どうしたら長期記憶に落とし込めるのでしょうか。

これには記憶ストラテジーを使います。その例を紹介します。

 

[sitecard subtitle=記憶ストラテジーの説明はこちらから url=https://tak-japan.com/learning-strategy2/ target=]

 

チャンキング

チャンキングとは決してチャンさんの王様という意味ではありません。

「チャンク」とは英語で「かたまり」という意味があります。

たくさんあるものを覚えようと思ったら大変です。しかし、かたまりにすることで覚える数を減らすことで覚えやすくなるというものです。

10個の単語を覚える時、その単語の頭文字をつなげて1つの言葉にするというのが例です。

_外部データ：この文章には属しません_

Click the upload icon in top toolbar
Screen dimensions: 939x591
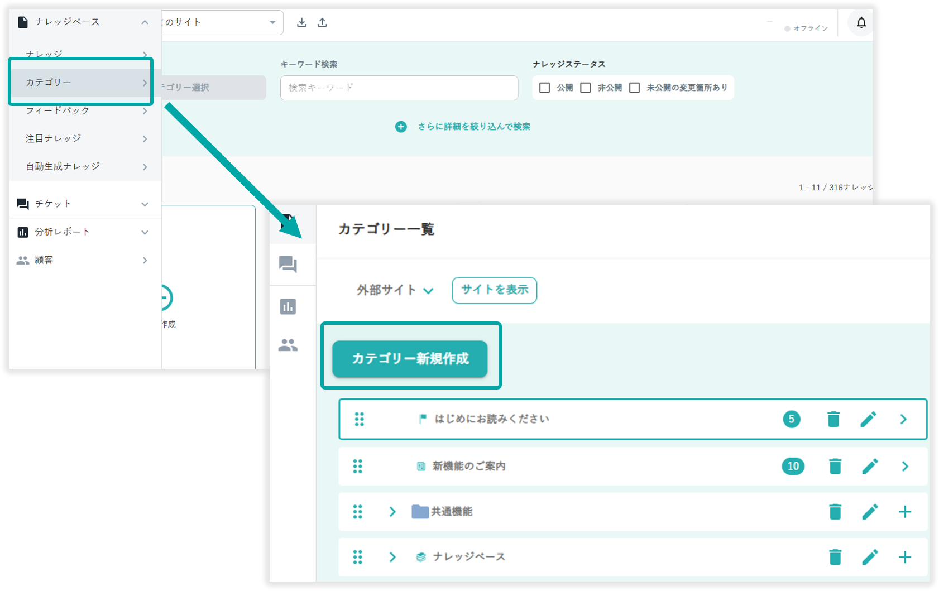[322, 22]
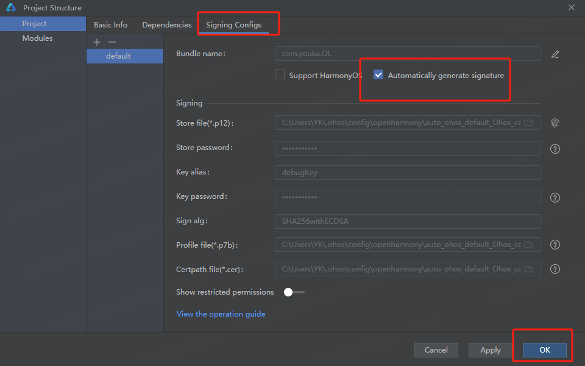This screenshot has width=585, height=366.
Task: Open View the operation guide link
Action: [221, 314]
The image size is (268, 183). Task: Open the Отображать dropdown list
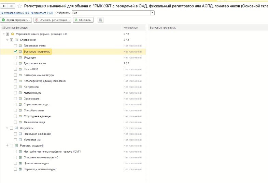click(x=152, y=13)
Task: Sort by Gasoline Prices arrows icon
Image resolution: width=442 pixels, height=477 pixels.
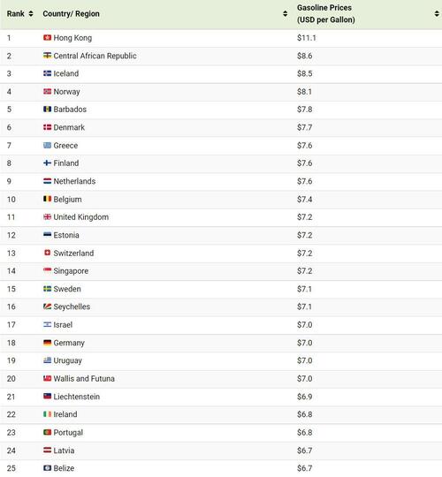Action: [x=437, y=13]
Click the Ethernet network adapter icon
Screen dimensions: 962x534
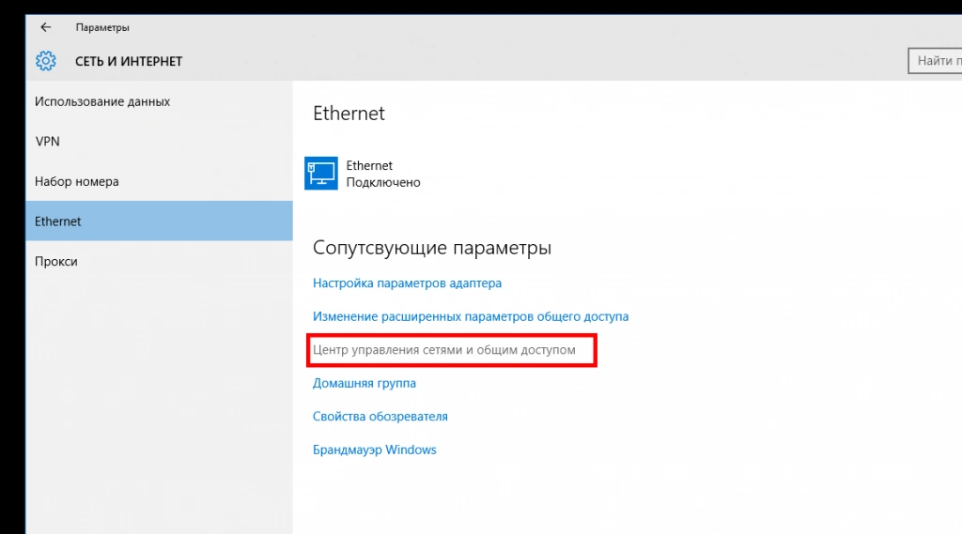click(321, 174)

「-(ハイフン)」で区切る電話番号もその例のようです。

生成効果

生成効果とは自分で問題を作ったり、解くことです。

例を考えたり、人に説明したりもこれに当たるのかなと思います。

わからなければ自分で生成することはできません。できなければ、何かわかっていないことがあるということです。

ちなみに当ブログは生成効果を狙ったものです。

体制化

体制化とは、似ている情報をまとめてグループにしてしまうということです。

例えば、「みる」という意味の英単語を並べてみると、

see、watch、look、stare、gaze、glance・・・など私が知っているだけでもたくさんあります。

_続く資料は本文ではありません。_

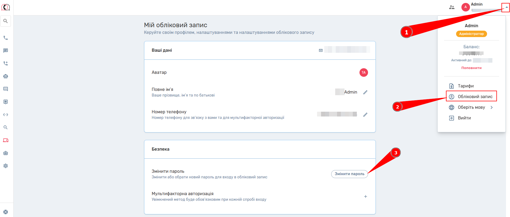Open the briefcase icon in sidebar
This screenshot has width=510, height=217.
(6, 153)
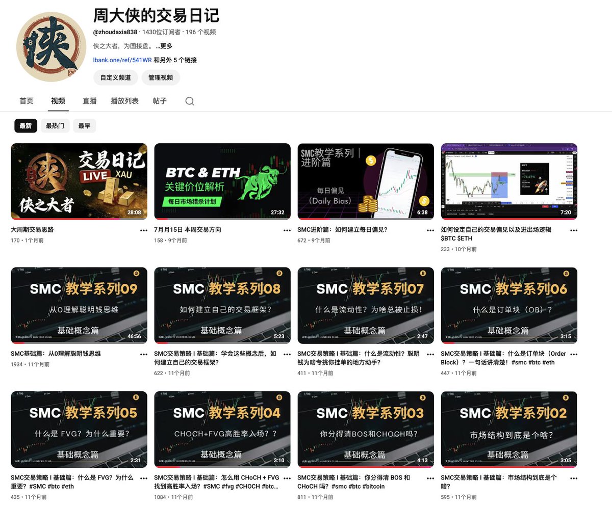
Task: Click the 管理视频 button
Action: point(161,78)
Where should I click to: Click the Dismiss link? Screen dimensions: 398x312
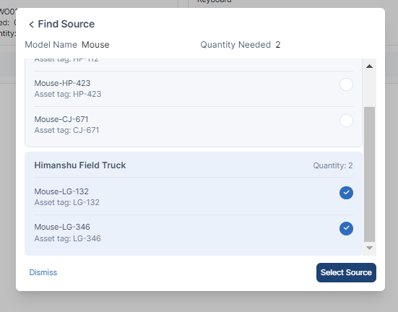pyautogui.click(x=43, y=272)
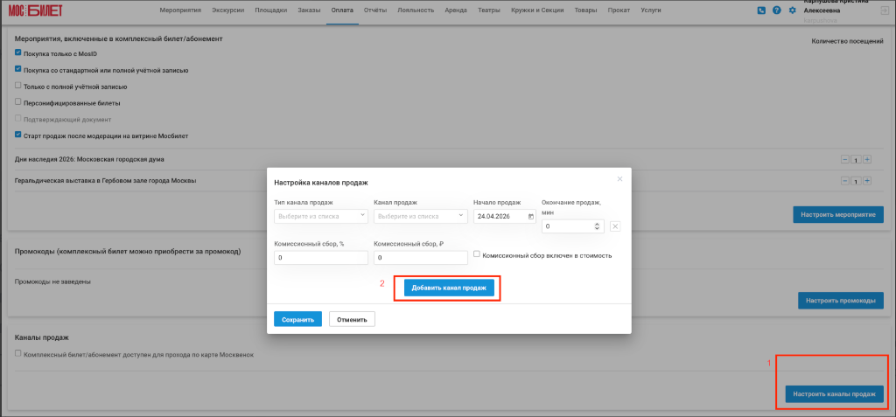Click the Сохранить button

click(x=298, y=319)
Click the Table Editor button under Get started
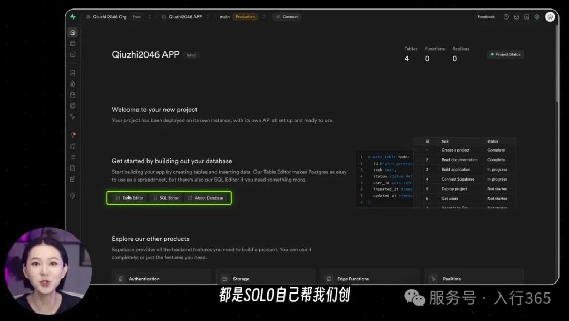This screenshot has height=321, width=569. tap(130, 198)
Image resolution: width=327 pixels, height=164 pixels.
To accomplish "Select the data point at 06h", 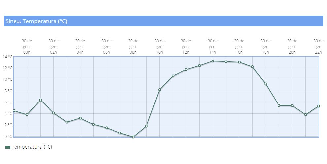I will click(107, 128).
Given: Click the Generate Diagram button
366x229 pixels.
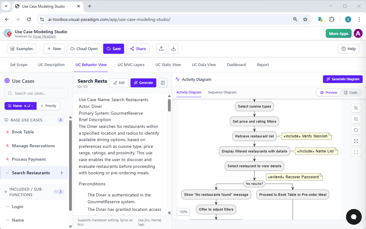Looking at the screenshot, I should click(x=343, y=79).
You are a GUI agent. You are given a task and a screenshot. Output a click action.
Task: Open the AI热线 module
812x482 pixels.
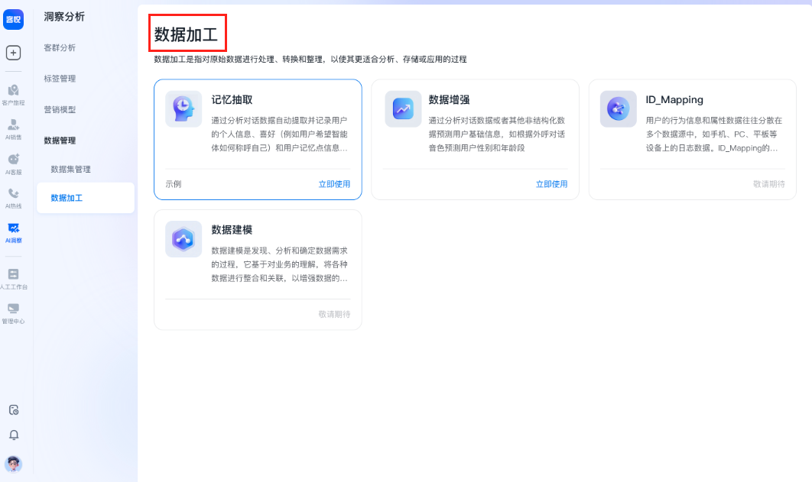pos(14,197)
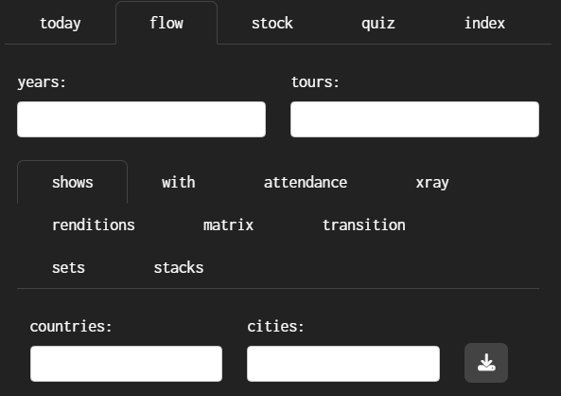The height and width of the screenshot is (396, 561).
Task: Focus the tours input field
Action: tap(414, 119)
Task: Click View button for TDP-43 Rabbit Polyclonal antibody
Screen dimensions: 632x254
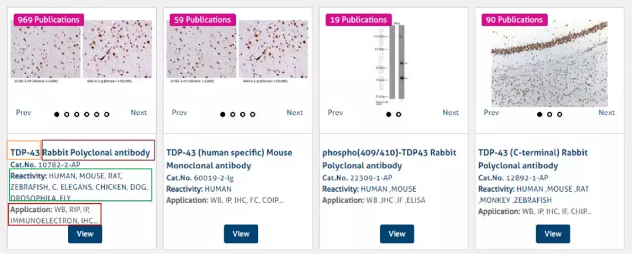Action: [85, 234]
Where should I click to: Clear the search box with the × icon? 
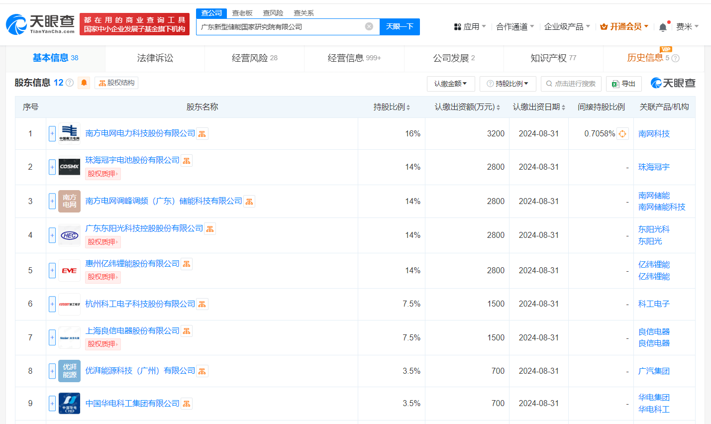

これらがどういう風に違って、どのように使い分けるか深めていくのが体制化です。

また、このブログの目次のように情報を整理するのも体制化の例だと思います。

精緻化リハーサル

精緻化リハーサルとは、情報のイメージ化やすでに知っていることと関連付けをすることです。

例えば、大石さんという名前を覚えようとする時、大石さんの顔が大きい石になったイメージをしてあげると忘れにくくなったり、

大石さんの顔って、友達の田中さんに似ているなと関連付けしてあげても忘れにくくなったりします。

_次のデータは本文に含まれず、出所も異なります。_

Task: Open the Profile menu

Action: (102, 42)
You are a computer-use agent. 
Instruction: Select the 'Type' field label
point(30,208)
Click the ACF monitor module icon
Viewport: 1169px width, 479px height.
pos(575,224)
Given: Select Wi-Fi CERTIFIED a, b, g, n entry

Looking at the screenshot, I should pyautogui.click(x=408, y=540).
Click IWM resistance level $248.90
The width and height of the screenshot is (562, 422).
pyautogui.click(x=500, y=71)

個人的推測ですが、顔は覚えているけど、名前が覚えられない人が多いのは、顔はイメージだからかもしれません。

維持リハーサル

維持リハーサルとは、単純に何回も心の中で復唱したり、声に出してみたりする方法です。

覚えるといったらこの方法を浮かべる人が多いのではと思います。

興味深いこと

記憶されるとき、

頻度×強度=一定

ということが言われているそうです。

これは、つまらない、おもしろくない情報でも何回も繰り返せば覚えられるということでもあり、おもしろい情報なら少ない反復でも覚えられるということです。

逆に考えると、自分の置かれている状況によって、作戦を変えることもできると思います。

私は時間があるから、とにかくリピートしてやると戦略を練ることもできれば、

私は時間がないから、とにかく強烈に知識を植えつけてやるという戦略を立てることもできます。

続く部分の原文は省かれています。